TOP2016年02月三宅教授が最終講義 信州の火山研究振り返る
最終講義で県内の火山について話す三宅教授(奥)=10日、松本市の信大松本キャンパス

 焼岳や浅間山など、長野県周辺の活火山を中心に研究してきた信州大理学部の三宅康幸教授(65)=火山地質学=が10日、3月末の定年退職を前に松本市の同大で最終講義をした。教え子や教職員ら約200人が聴講。2014年9月の御嶽山噴火を含めて研究生活を振り返り、「火山をたくさん抱える地域にある信大には、1人か2人は必ず火山地質学者を(育てて)確保する必要がある」と呼び掛けた。

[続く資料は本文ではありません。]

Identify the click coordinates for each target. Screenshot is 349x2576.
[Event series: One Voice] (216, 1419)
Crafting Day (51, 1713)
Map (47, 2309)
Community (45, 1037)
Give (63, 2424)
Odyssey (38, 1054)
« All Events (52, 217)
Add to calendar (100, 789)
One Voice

 最終講義のテーマは「信州の火山とつきあって24年」。県内の火山災害や地質調査の写真をスライドで紹介し、研究生活を振り返った。信大で3回の火山災害を調査したとし、「いかに火山の研究に恵まれていたか。十分にやりがいのある研究だった」。御嶽山噴火については「水蒸気爆発の予知は難しい」と振り返った。

 三宅教授は島根大助教を経て信大助教となり、97年に教授に就任。焼岳の火山防災協議会でハザードマップ作成に尽力し、04年の浅間山噴火や14年の御嶽山噴火では学生とともに噴出物を調査した。御嶽山周辺で採取した火山灰を分析して水蒸気爆発との結論をいち早くまとめたほか、信大の研究者に呼び掛けて全学的な調査プロジェクトを進めた。

 終了後に花束を贈った理学部4年の成田冴理(さえり)さん(22)は「いつもユーモアがあり、学生の意欲を高めてくれた。素朴な疑問にも真剣に答えてくれた」と感謝していた。